Saved data entries
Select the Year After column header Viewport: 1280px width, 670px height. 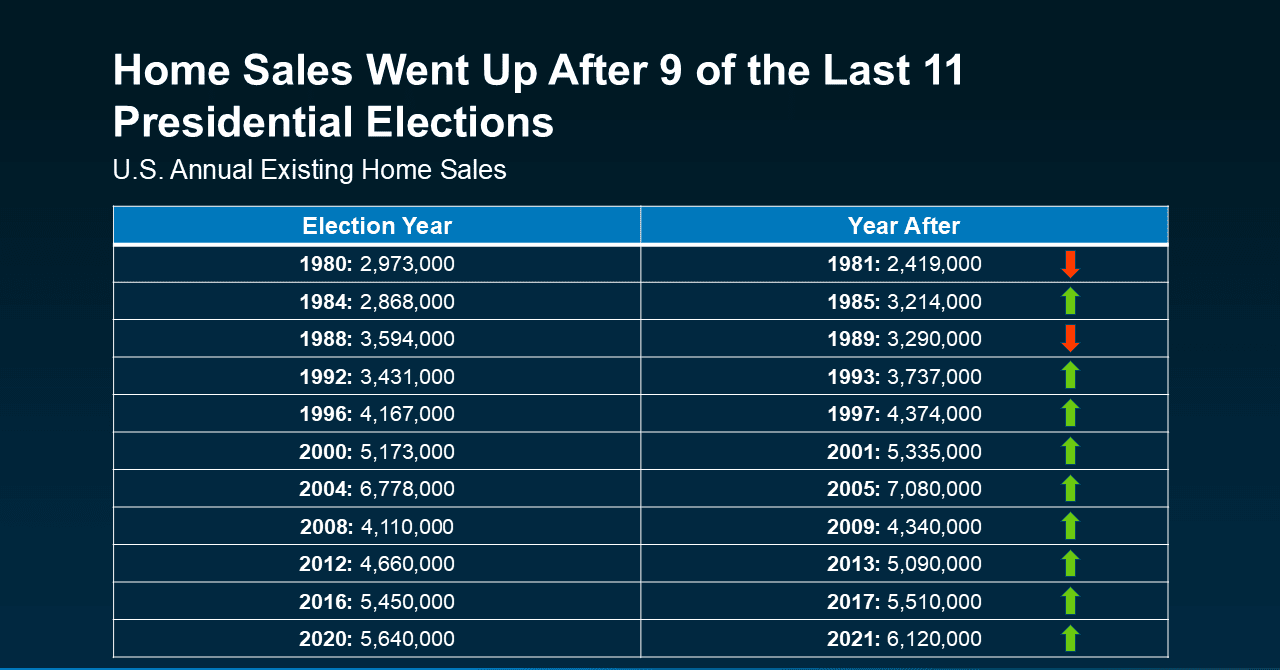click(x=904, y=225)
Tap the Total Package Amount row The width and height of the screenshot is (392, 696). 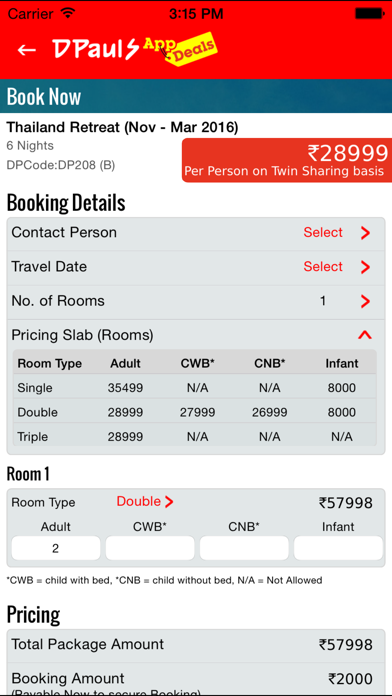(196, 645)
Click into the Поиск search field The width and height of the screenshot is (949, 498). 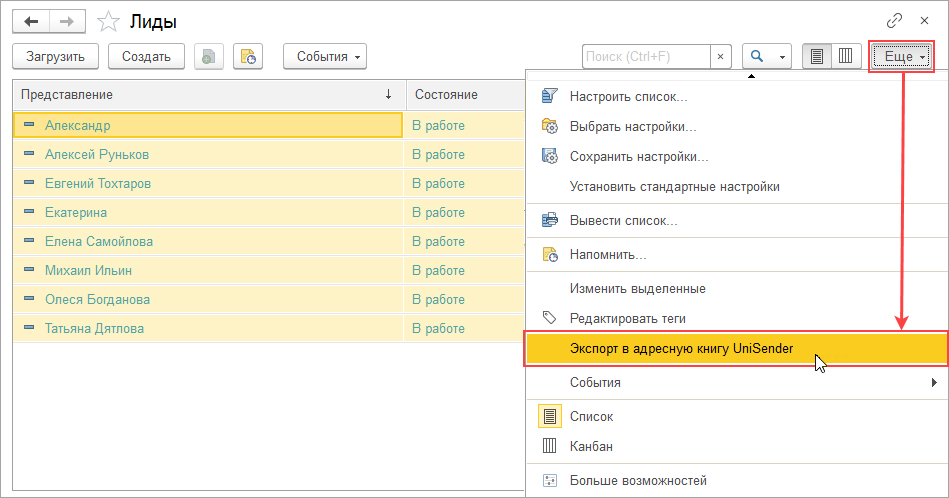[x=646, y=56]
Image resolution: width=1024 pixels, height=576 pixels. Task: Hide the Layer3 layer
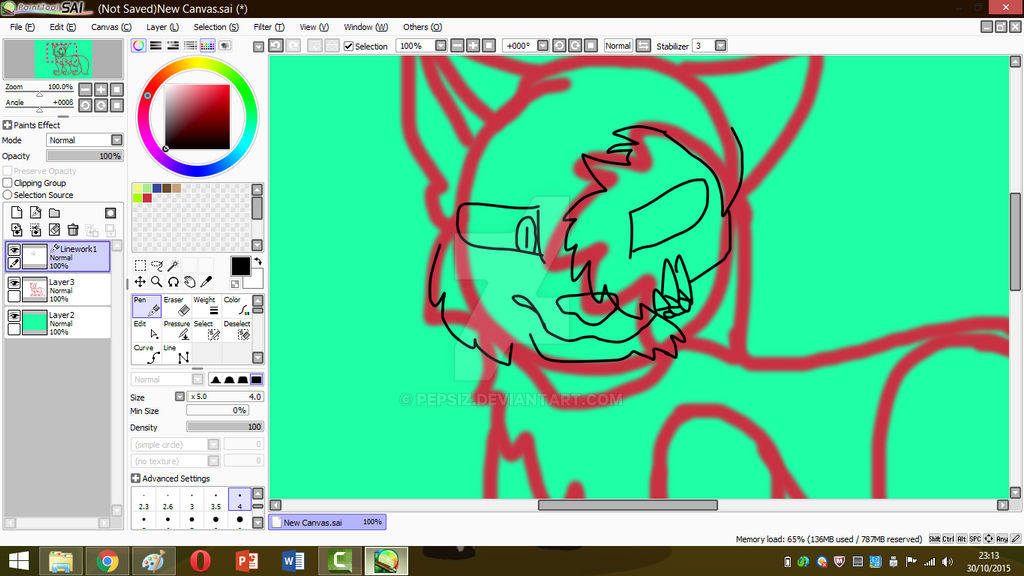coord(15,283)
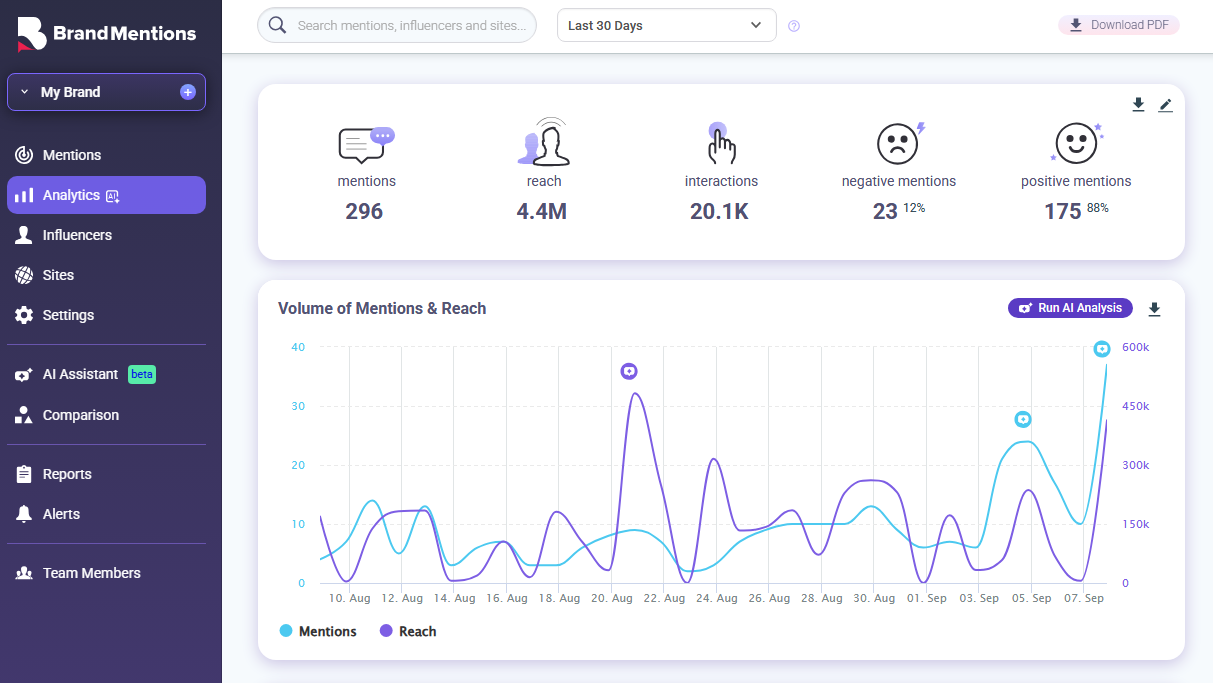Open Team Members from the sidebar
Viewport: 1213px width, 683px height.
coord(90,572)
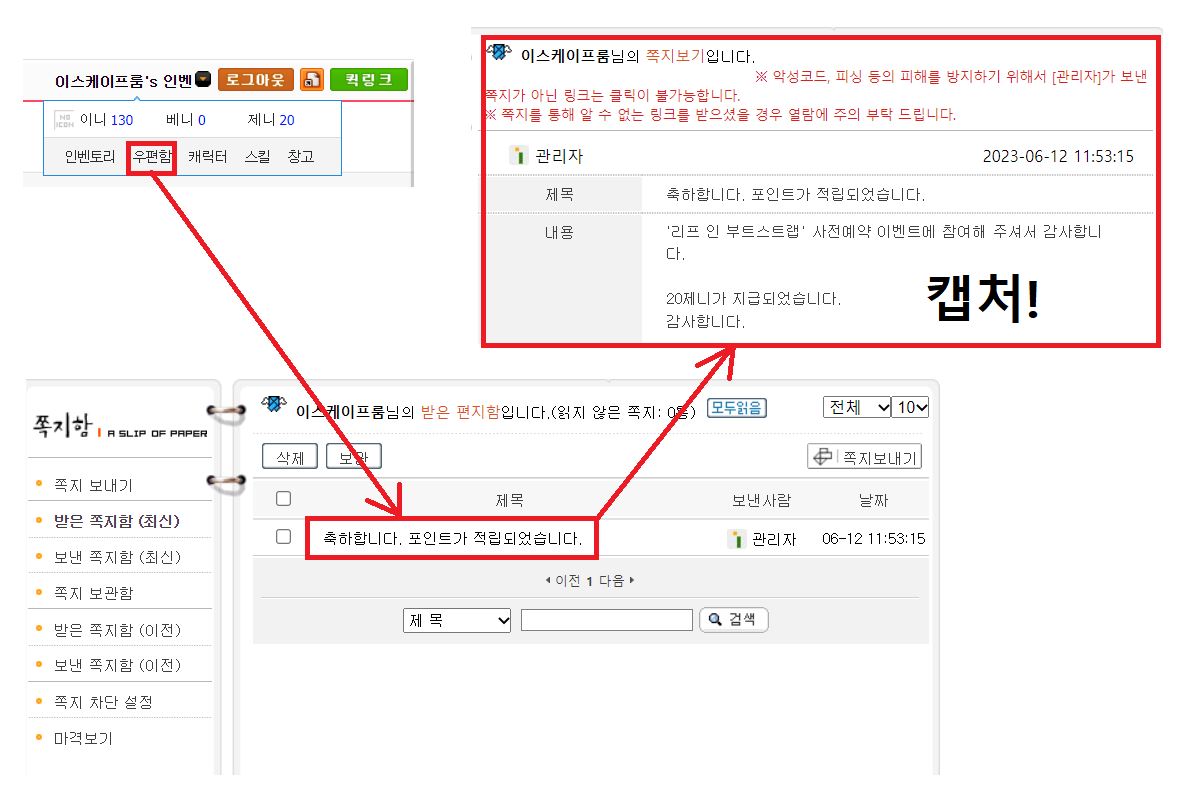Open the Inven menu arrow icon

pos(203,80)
--
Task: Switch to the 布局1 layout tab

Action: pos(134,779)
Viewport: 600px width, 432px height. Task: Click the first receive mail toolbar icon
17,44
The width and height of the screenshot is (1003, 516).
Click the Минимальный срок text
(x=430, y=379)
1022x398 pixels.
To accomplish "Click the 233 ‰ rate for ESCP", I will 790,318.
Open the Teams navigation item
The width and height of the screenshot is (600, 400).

Task statement | Copy out the lines above exactly, beginning at the one that contains "The width and height of the screenshot is (1003, 516)." and ending at the one that contains "The width and height of the screenshot is (600, 400).".

Task solution |
The width and height of the screenshot is (1003, 516).
Click the Минимальный срок text
(x=430, y=379)
1022x398 pixels.
To accomplish "Click the 233 ‰ rate for ESCP", I will 790,318.
Open the Teams navigation item
The width and height of the screenshot is (600, 400).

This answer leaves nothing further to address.